No disponemos de una normativa, fundamentada sobre criterios éticos e históricos objetivos, que sirva como marco de referencia para seleccionar las personalidades, otrora notables, cuyos restos mortales merecen descansar en el panteón de los héroes nacionales.
Desde finales del siglo XIX las exaltaciones de preclaros dominicanos al mausoleo de nuestros héroes nacionales obedecieron a iniciativas de instituciones culturales que contaban con la anuencia del Ayuntamiento de Santo Domingo, del Congreso Nacional o del Poder Ejecutivo.
En el Panteón de la Patria se han producido exaltaciones, a lo largo del devenir republicano, que han concitado encendidos debates públicos, principalmente porque los críticos no favorecían la figura objeto de distinción o sencillamente porque tenían sus héroes preferidos.
Cuando se trata de reconocer los méritos patrióticos de un personaje específico, una vieja sentencia popular nos recuerda que en nuestro país “cada cual invoca al santo de su devoción”; significando que en cuanto se refiere a héroes las diferencias de criterios valorativos pueden estar supeditadas a intereses familiares o a perspectivas político-ideológicas situadas en litorales contrarios.
Para muestra basta un botón: en 1926, durante la administración del general Horacio Vásquez, alguien propuso que los restos del general Ulises Heureaux (Lilís) fuesen exhumados de la Catedral de Santiago y trasladados a la Capilla de los Inmortales.
Como era natural, la propuesta originó conmoción pública y opiniones de todo tipo.
En medio del debate el poeta Fabio Fiallo, en desacuerdo con lo que consideraba una propuesta descabellada, escribió: “es verdad que [en la Capilla de los Inmortales] ya han metido más de un pobre diablo”.
Y acaso para evitar que las pasiones políticas continuaran desbordándose, “desvistiendo un santo para vestir otro”, el autor de “En el atrio” proclamó que solo Duarte, Sánchez y Mella merecían descansar en el Panteón de la Patria.
En pleno siglo XXI todavía hay quienes tienen sus altares y santos particulares, abogan solo por sus héroes predilectos y proscriben de su exclusivo paraíso a todo el que no “califique” para figurar en sus hagiografías.
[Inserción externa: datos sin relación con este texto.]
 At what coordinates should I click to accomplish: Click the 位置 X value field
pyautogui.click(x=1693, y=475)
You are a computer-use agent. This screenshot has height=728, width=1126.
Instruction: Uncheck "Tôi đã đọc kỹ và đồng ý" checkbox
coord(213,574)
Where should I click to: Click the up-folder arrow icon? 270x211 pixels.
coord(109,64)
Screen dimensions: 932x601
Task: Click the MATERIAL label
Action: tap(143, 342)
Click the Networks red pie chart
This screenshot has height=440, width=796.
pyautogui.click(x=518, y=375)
Hace algunos años que la Academia Dominicana de la Historia, cuando presidía su directiva el historiador Bernardo Vega, sometió al Congreso Nacional un anteproyecto de ley con el propósito de establecer una preceptiva que normara futuras inhumaciones en el Panteón de la Patria, pero tal iniciativa al parecer no tuvo acogida y fue desestimada.
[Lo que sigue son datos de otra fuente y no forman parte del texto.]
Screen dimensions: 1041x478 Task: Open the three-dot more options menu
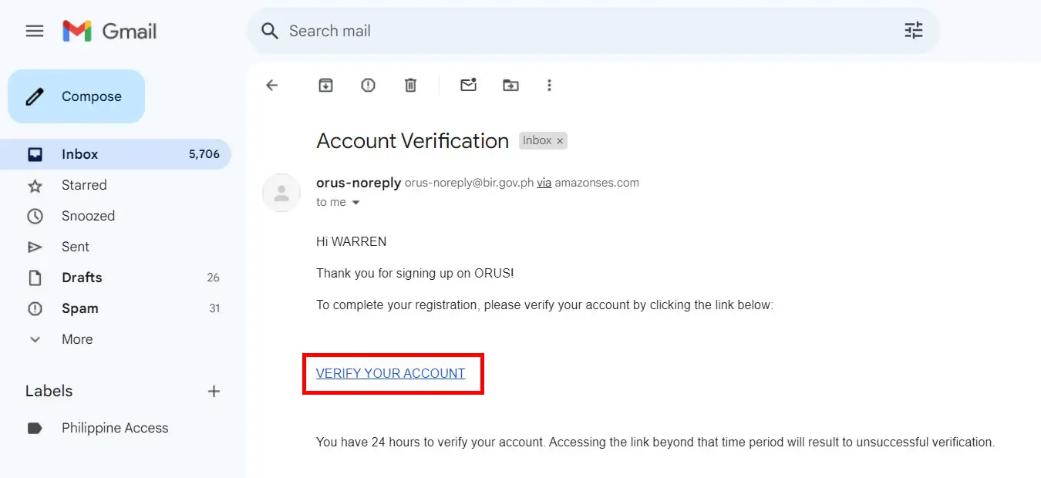[549, 85]
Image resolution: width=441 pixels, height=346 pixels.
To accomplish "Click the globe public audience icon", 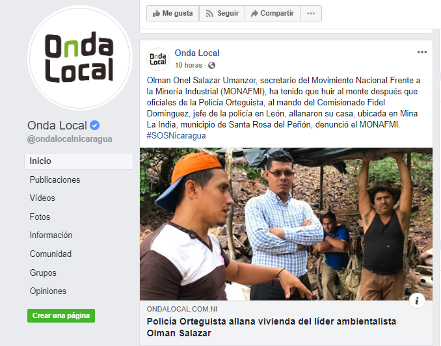I will pyautogui.click(x=211, y=66).
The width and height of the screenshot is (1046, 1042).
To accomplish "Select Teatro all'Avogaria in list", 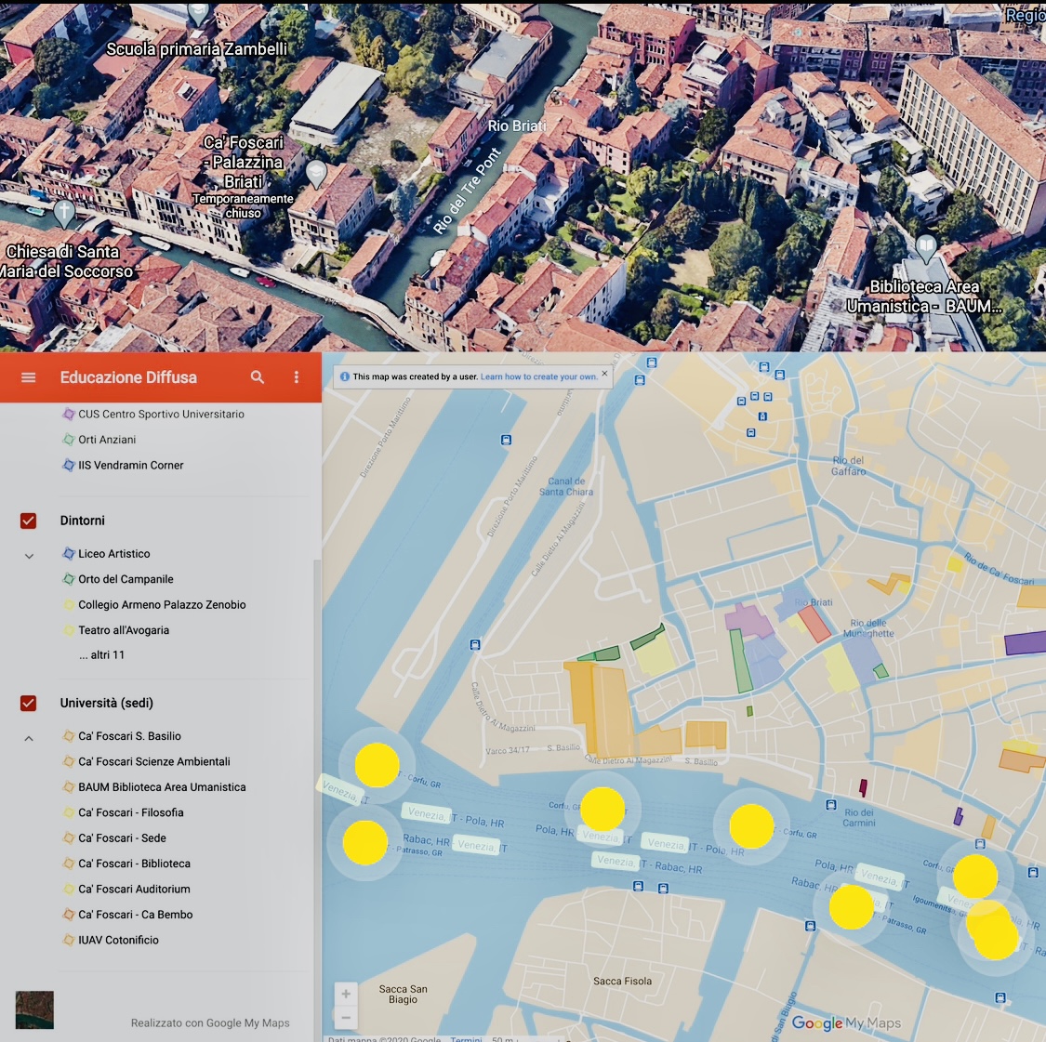I will point(124,630).
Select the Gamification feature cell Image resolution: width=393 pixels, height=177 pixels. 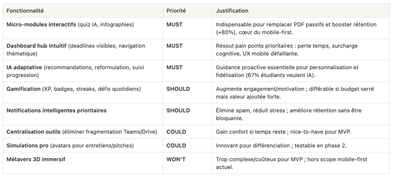[74, 89]
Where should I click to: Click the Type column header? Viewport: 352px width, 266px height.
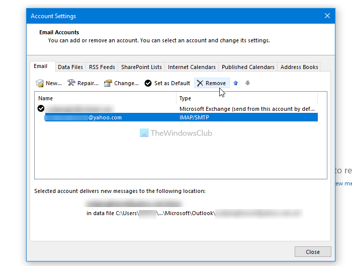point(246,98)
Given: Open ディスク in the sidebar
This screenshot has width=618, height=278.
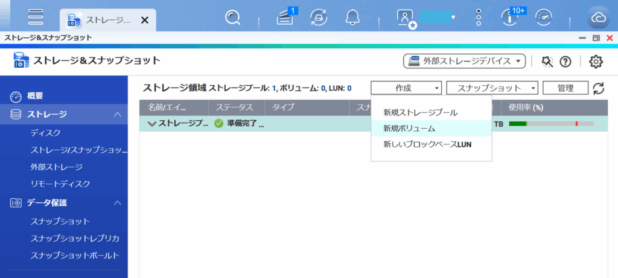Looking at the screenshot, I should coord(45,132).
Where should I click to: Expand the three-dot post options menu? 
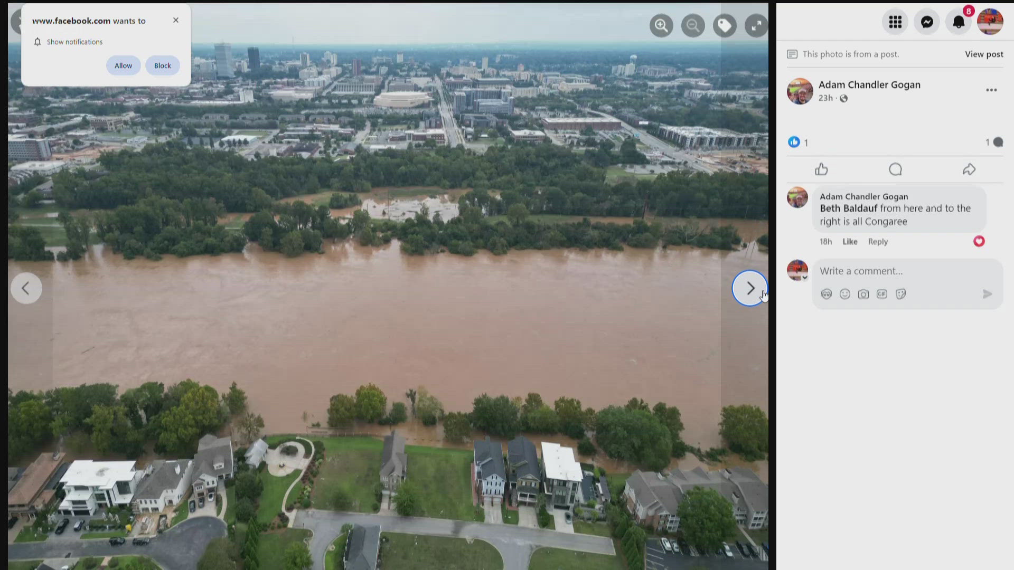(x=991, y=90)
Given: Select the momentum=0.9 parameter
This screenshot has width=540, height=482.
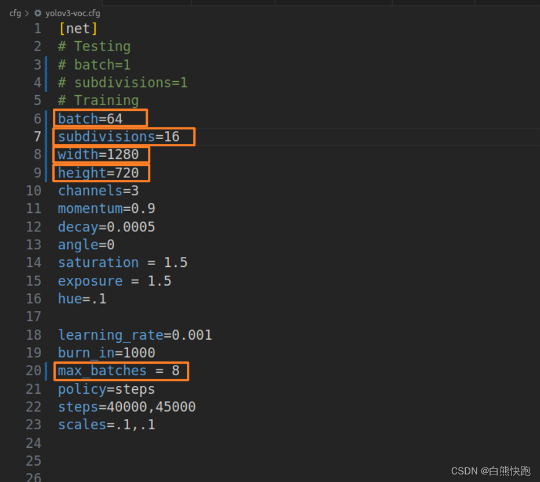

Siempre habrá opiniones encontradas al momento de juzgar con equidad el papel de personalidades excepcionales en el proceso histórico nacional; sin embargo, si se procede con honestidad y justicia, no debe soslayarse el hecho de que, al margen de si un ciudadano notable fue liberal o conservador, lo esencial para tener en cuenta no es cuál fue su cosmovisión política e ideológica, sino más bien la magnitud de los servicios que prestó al país y su impacto sobre el destino del colectivo.
Porque, como sostiene un personaje de Yasmina Khadra en Los virtuosos: “Un héroe, aunque esté muerto, sigue siendo un héroe. [Y] en el preciso instante en que se entierra su cuerpo, su alma se apodera de las mentes para moldear las memorias y para inspirar a generaciones enteras”.